Adults: Prevention of Gastroduodenal Ulcers Induced by NSAIDs in Patients at Risk with a Need for Continuous NSAID Treatment: Recommended Dose: One 20-mg tablet per day.
Children below 12 years of age: Not recommended for use in children below 12 years of age due to limited data in this age group.
A daily dose of 20-mg Pantoprazole should not be exceeded in patients with severe liver impairment. No dose adjustment is necessary in elderly patients or in those with impaired renal function.
40 mg Tablet: Adults and Adolescents ≥ 12 years: Treatment of Moderate and Severe Reflux Esophagitis: One 40 mg tablet per day. In individual cases, the dose may be doubled (increased to two 40 mg tablet daily) especially when there has been no response to other medicines.

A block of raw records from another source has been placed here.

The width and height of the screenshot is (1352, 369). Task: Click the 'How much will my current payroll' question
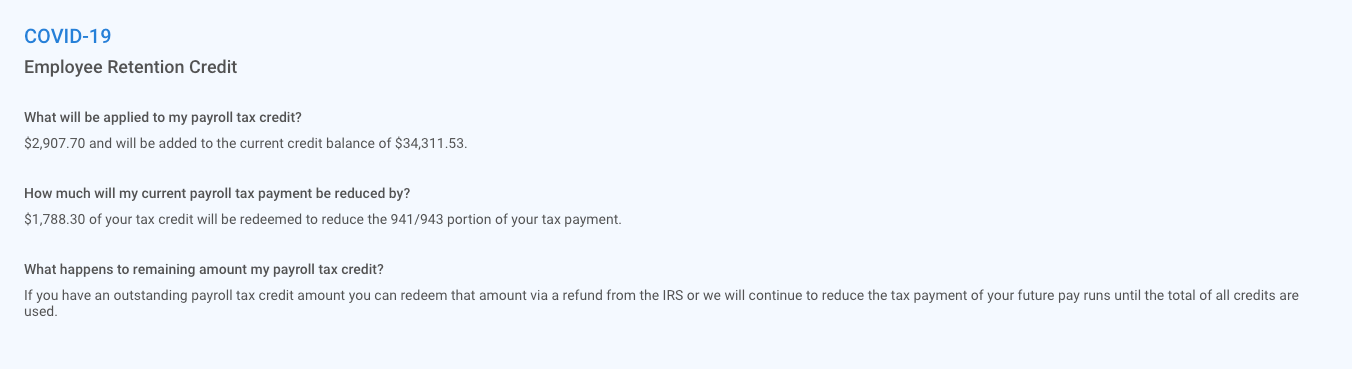[x=217, y=193]
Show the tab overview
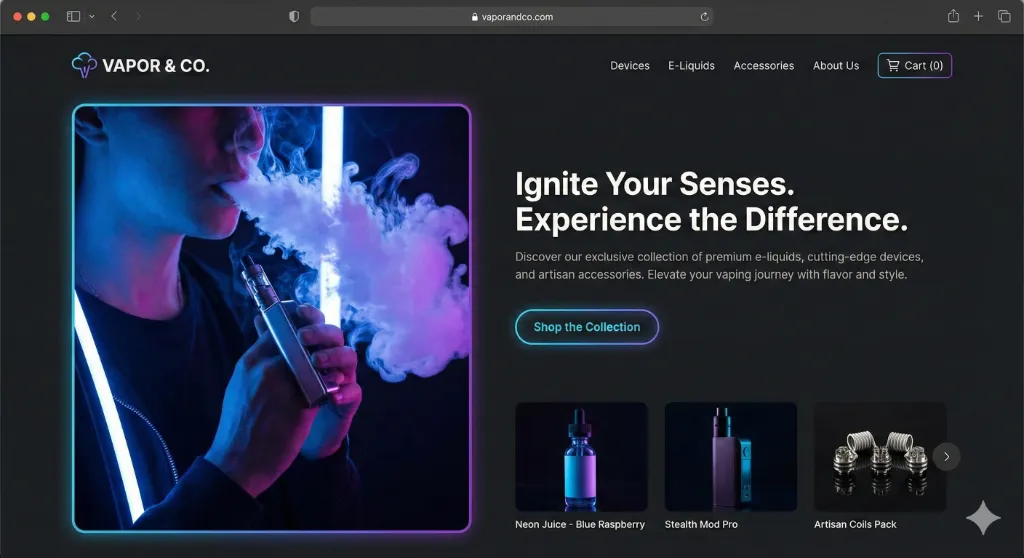Viewport: 1024px width, 558px height. coord(1004,17)
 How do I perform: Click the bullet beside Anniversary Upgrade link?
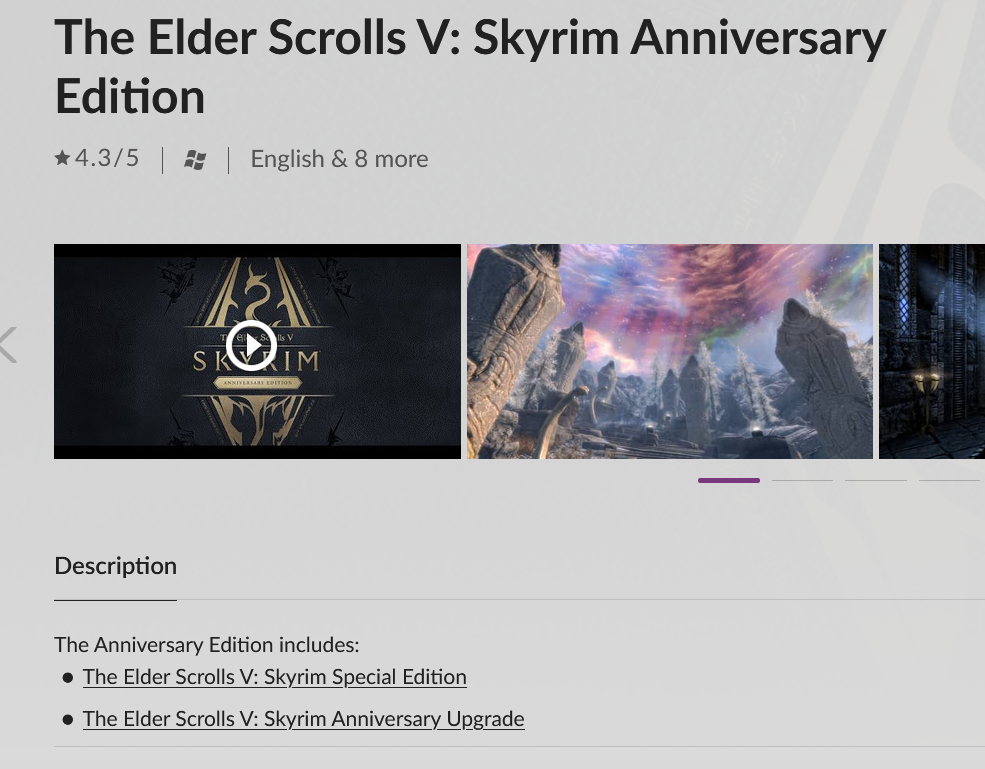pos(68,720)
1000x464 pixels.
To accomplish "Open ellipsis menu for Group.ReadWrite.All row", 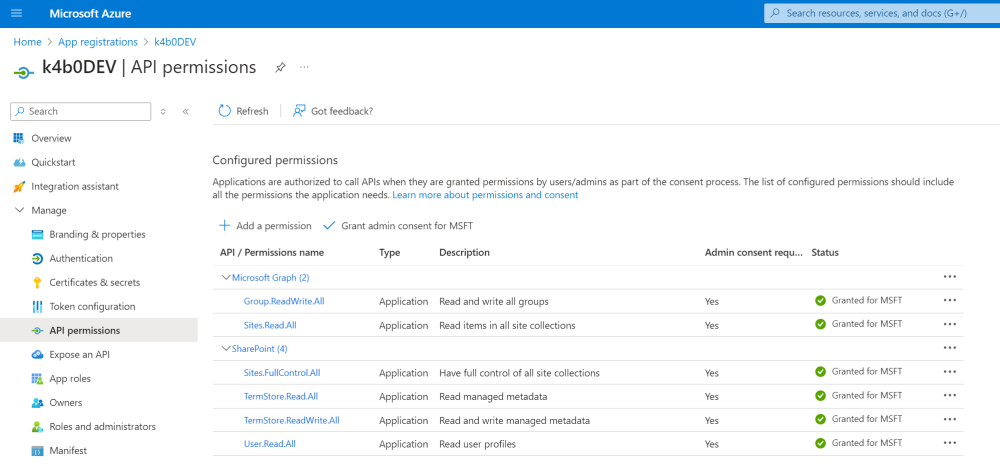I will point(949,300).
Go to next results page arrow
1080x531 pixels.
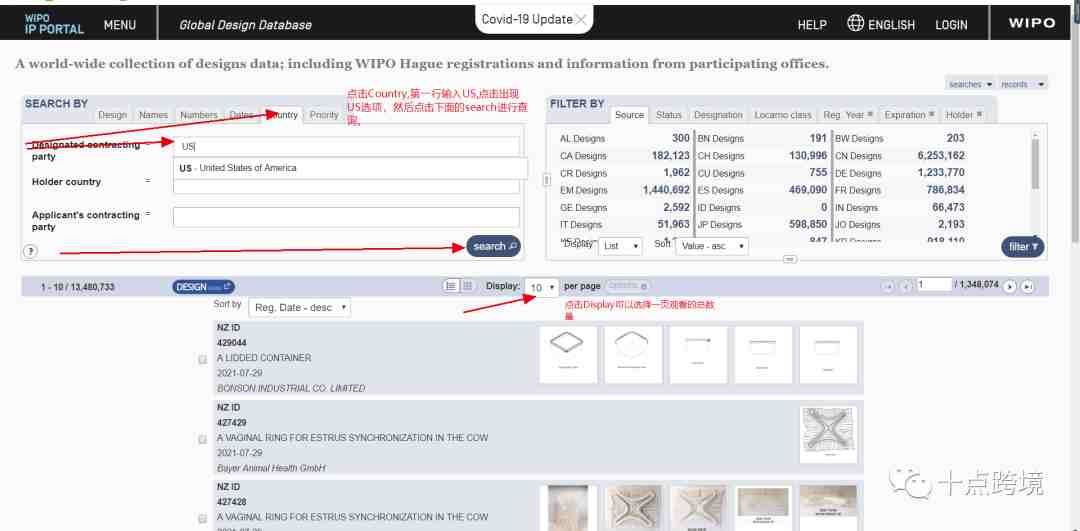click(1009, 287)
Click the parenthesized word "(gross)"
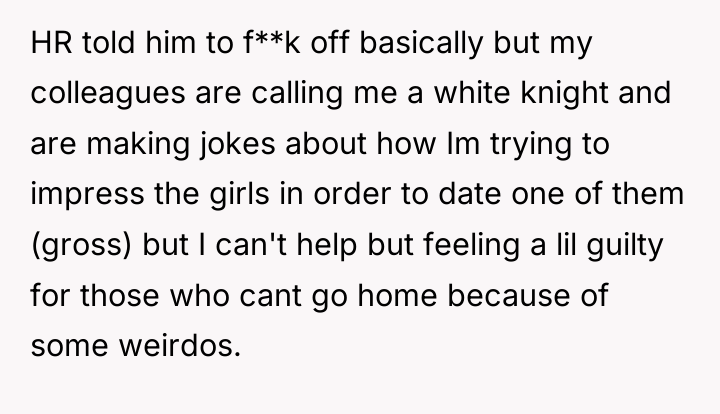Image resolution: width=720 pixels, height=414 pixels. 81,247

Adults: Eradication of H. pylori in Combination with 2 Appropriate Antibiotics: In cases of duodenal or gastric ulcer in which infection with Helicobacter pylori has been confirmed, the microorganism should be eradicated by combination treatment.
Depending upon the resistance pattern, the following combinations can be recommended: One 40 mg tablet twice daily + amoxicillin 1000 mg twice daily + clarithromycin 500 mg twice daily; one 40 mg tablet twice daily + metronidazole 500 mg twice daily + clarithromycin 500 mg twice daily; one 40 mg tablet twice daily + amoxicillin 1000 mg twice daily + metronidazole 500 mg twice daily.
Duodenal and Gastric Ulcers: One 40 mg tablet daily. In individual cases, the dose may be doubled (increased to two 40 mg tablet daily) especially when there has been no response to other medicines.
Long-Term Management of Zollinger-Ellison Syndrome and Other Pathological Hypersecretory Conditions: The recommended daily dose at the beginning of treatment is 80 mg (two 40 mg tablet). Thereafter, the dosage can be titrated up or down as needed using measurements of gastric acid secretion to guide. Doses >80 mg daily should be divided and given twice daily. A temporary increase in dosage to >160 mg Pantoprazole is possible but should not be applied longer than required for adequate acid control. Treatment duration in Zollinger-Ellison-Syndrome and other pathological hypersecretory conditions is not limited and should be adapted according to clinical needs.
Type and Duration of Treatment: Combination therapy for eradication of Helicobacter pylori infection usually lasts 7 days and can be extended to a maximum of 2 weeks. If after this time, further treatment with Pantoprazole 40 mg is indicated to ensure complete healing of ulcers, dose recommendations for gastric and duodenal ulcers must be observed. In majority of cases, duodenal ulcer heals completely within 2 weeks. If a 2-week treatment period is not sufficient, healing will be achieved in almost all cases within a further 2 weeks. Gastric ulcers and reflux oesophagitis usually require a 4-week course of treatment. If this should be inadequate, healing will be achieved within a further 4 weeks in most cases.
Treatment should not exceed 8 weeks as experience with long-term use is limited.
Treatment duration in Zollinger-Ellison Syndrome and other pathological hypersecretory conditions is not limited and should be adapted according to clinical needs.
Administration: Oral. Should be taken on an empty stomach. Take 1 hr before meals. Swallow whole, do not chew/crush.